• _Instructions to follow_
Copy the data exactly from the line that contains "100 Boardgames: 7 Wonders (54/100)" through the line that contains "Larps & Participatory Works (500, 76)", keeping both end lines and leaving out everything else.

• _Given data_
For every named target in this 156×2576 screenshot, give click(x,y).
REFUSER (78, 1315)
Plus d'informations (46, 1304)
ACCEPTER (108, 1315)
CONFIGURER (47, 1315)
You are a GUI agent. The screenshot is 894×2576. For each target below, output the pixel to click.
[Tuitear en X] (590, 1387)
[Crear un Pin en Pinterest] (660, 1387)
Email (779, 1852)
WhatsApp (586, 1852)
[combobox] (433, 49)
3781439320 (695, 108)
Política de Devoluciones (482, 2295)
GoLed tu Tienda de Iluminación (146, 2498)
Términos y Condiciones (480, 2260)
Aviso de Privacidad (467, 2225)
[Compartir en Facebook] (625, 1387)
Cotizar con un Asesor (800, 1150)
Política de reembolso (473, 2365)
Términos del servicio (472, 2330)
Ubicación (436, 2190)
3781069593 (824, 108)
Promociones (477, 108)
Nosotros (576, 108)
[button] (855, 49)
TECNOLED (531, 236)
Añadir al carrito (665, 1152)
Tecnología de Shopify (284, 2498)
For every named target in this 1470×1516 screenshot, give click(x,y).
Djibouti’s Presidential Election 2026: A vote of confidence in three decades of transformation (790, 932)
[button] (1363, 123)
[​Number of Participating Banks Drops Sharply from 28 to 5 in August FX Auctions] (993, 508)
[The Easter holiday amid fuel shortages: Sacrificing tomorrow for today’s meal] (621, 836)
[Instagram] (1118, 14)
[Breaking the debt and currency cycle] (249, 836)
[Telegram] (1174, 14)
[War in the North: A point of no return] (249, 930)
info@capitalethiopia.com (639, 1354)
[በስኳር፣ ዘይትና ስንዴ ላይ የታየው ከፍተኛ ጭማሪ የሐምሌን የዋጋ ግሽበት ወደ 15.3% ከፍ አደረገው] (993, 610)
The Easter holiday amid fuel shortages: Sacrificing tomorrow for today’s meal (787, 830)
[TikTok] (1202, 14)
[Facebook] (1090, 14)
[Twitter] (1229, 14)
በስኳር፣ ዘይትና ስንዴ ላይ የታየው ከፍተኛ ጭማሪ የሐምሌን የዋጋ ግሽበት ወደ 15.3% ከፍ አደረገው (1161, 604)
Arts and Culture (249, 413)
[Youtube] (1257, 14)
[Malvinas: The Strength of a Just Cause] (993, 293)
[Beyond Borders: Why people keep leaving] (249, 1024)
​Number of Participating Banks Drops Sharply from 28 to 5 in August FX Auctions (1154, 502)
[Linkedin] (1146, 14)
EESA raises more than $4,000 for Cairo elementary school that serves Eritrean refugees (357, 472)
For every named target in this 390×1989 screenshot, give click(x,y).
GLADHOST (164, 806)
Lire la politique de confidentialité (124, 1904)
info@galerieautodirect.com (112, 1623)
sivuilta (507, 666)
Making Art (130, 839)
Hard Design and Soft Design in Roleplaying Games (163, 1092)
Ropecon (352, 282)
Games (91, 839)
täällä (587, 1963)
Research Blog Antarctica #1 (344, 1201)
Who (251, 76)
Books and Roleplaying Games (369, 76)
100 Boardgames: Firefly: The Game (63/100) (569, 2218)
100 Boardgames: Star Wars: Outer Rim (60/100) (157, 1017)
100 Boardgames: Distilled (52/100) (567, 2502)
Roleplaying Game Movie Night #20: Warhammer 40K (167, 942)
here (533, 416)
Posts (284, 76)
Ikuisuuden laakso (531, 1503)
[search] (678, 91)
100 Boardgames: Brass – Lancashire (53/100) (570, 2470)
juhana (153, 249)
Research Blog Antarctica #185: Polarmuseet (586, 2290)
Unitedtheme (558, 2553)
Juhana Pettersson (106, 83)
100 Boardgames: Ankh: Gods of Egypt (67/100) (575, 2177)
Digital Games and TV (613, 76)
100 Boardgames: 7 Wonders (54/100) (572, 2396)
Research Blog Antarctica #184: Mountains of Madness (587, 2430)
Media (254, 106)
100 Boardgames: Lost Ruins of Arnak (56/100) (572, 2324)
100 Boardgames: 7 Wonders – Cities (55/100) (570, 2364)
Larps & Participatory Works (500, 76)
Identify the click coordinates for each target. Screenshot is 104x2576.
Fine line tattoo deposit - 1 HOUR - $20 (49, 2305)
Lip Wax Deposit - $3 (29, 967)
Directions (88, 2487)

• _Answer to this exercise_
100 Boardgames: 7 Wonders (54/100) (572, 2396)
Research Blog Antarctica #184: Mountains of Madness (587, 2430)
Media (254, 106)
100 Boardgames: Lost Ruins of Arnak (56/100) (572, 2324)
100 Boardgames: 7 Wonders – Cities (55/100) (570, 2364)
Larps & Participatory Works (500, 76)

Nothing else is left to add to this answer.